Cobalt Squadron
Page 14
For a moment Rose was tempted by the distraction. Then she glanced at Paige, her self-assured, cool-tempered pilot/gunner of a big sister—and recognized disappointment in the wry, sad little smile twisting at the corner of Paige’s mouth.
Rose knew what her sister was thinking. Paige had been looking forward to their hour alone in the gunner’s ball turret in the quiet blue of hyperspace.
“Thanks,” Rose said. “But I’ll be okay.” She added lightly, “The trip out is our family time.”
Cobalt Squadron cleared hyperspace as close to the Atterra Belt as was safe so that they could swing in among the asteroids quickly.

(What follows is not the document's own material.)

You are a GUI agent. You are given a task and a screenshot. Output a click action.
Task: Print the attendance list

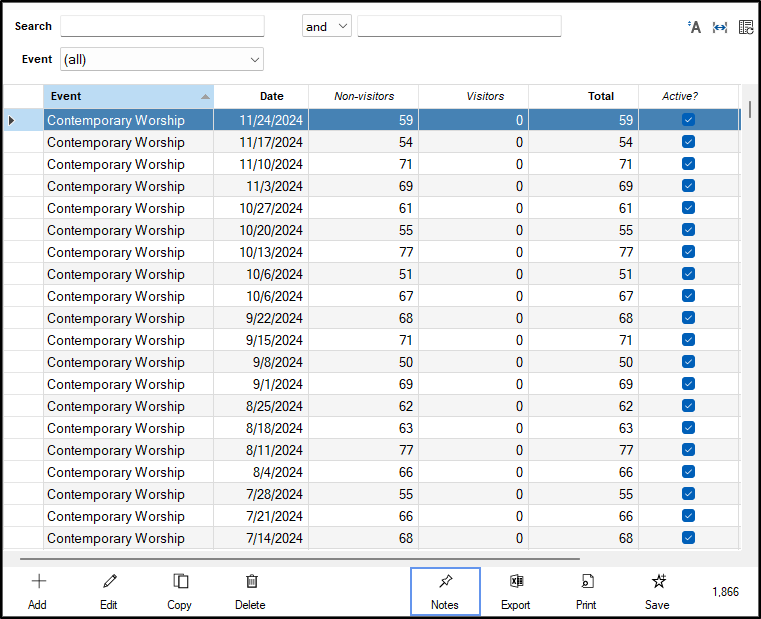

The plan was to lurk there in the cover of the maze as long as possible and then venture out in pairs.
There were two swarms of TIE fighters glittering on Rose’s tech screen when Hammer reached the inner edge of the Atterra Belt.
“Track along the asteroids so we come into orbit on Bravo’s dark side,” Rose warned the pilot.

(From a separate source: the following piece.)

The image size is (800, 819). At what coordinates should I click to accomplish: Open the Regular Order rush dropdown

“What are you, my flight instructor?” Finch quipped. “Of course I’m doing that.”
The TIEs swarmed past like a meteor shower across the top and bottom corners of the monitor, fading off into the darkness on their patrol assignment. They were definitely expecting the heavy bombers to come back, but they hadn’t spotted them yet.
“Cobalt Belle, are you with us?” called Finch.

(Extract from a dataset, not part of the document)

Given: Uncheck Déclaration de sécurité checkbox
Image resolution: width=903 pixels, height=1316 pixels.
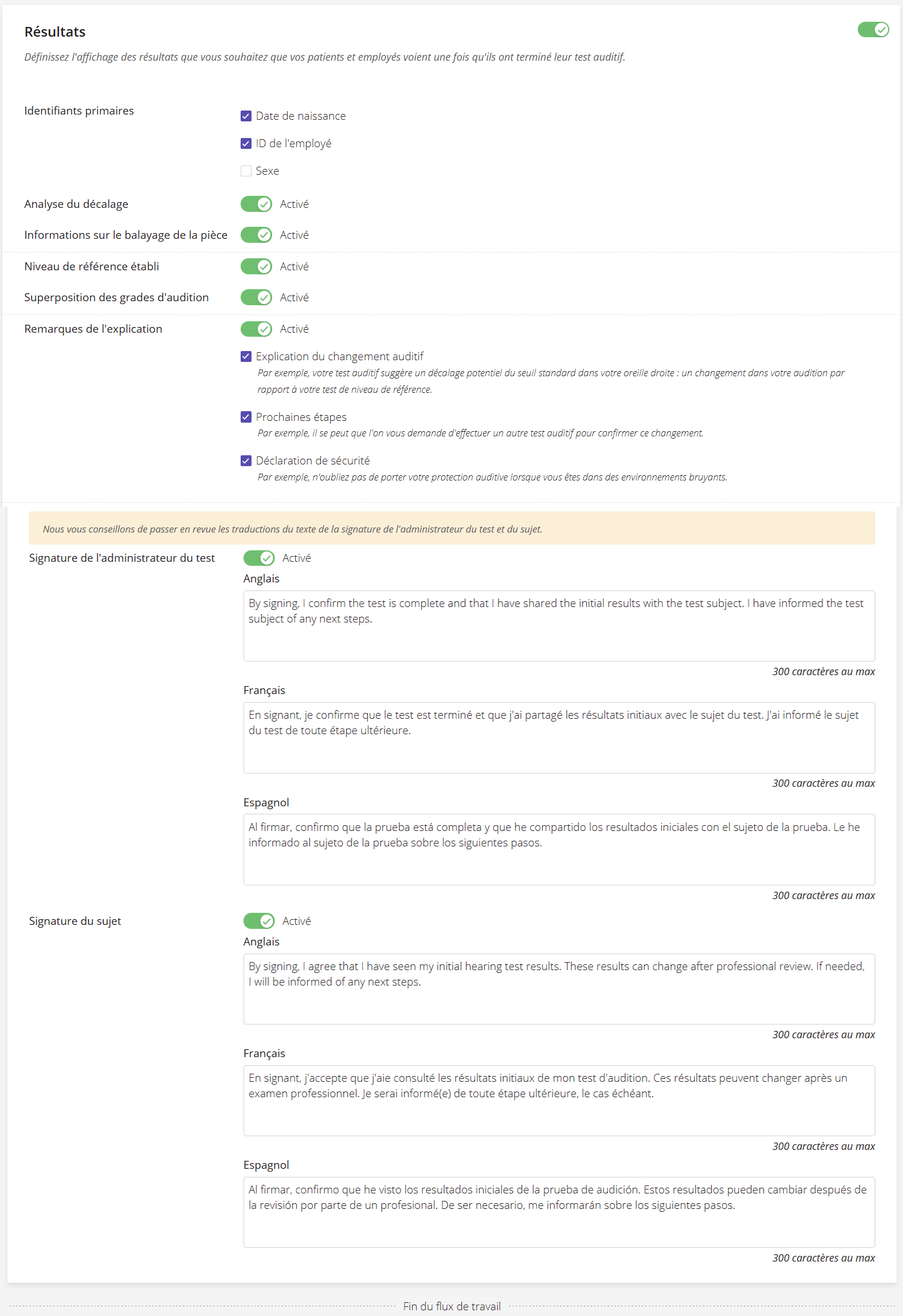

Hammer’s crew held their breath as they waited for the response they couldn’t hear. Then they heard Finch’s confirmation of that response:
“All right. We’ll be entering Bravo’s orbit at three-five-oh. Watch for us. Don’t head in until we’ve attracted some fire. Then race to the drop point from the other direction. When you’ve finished, come and join us for the fun.”
For the benefit of Hammer’s crew, Finch repeated the Belle pilot’s reply.
“Belle says they can’t wait to join the fun.”
Hammer’s bomb bays were empty.
The bomber was as light and maneuverable as it was possible for a StarFortress to be. Finch had flown a couple of tight turns on the way out just to prove it. Now they were sailing into the sun over Atterra Bravo’s daylight side, avoiding the brightly winking mines reflecting sunlight, daring the enemy to come chasing after them.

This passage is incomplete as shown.